ASSIGNMENT:
In the listing below, locate the line containing "This screenshot has width=287, height=285." and the line containing "Click Add Configuration". Output both of them and every line between, exactly as written, and nothing more.

DATA TO EXAMINE:
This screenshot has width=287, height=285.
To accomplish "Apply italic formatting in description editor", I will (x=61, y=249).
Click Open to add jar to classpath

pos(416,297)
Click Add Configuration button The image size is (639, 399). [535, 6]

--

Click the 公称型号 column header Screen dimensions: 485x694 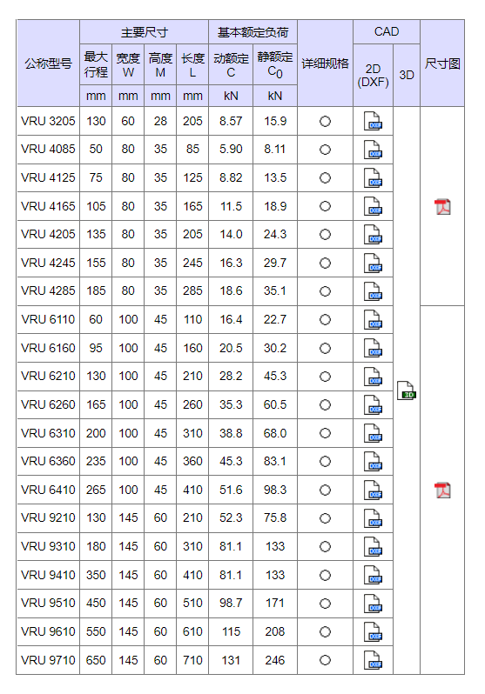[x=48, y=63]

COMPLETED EXERCISE:
This screenshot has width=287, height=285.
To accomplish "Apply italic formatting in description editor", I will (x=61, y=249).
Click Open to add jar to classpath

pos(416,297)
Click Add Configuration button The image size is (639, 399). [535, 6]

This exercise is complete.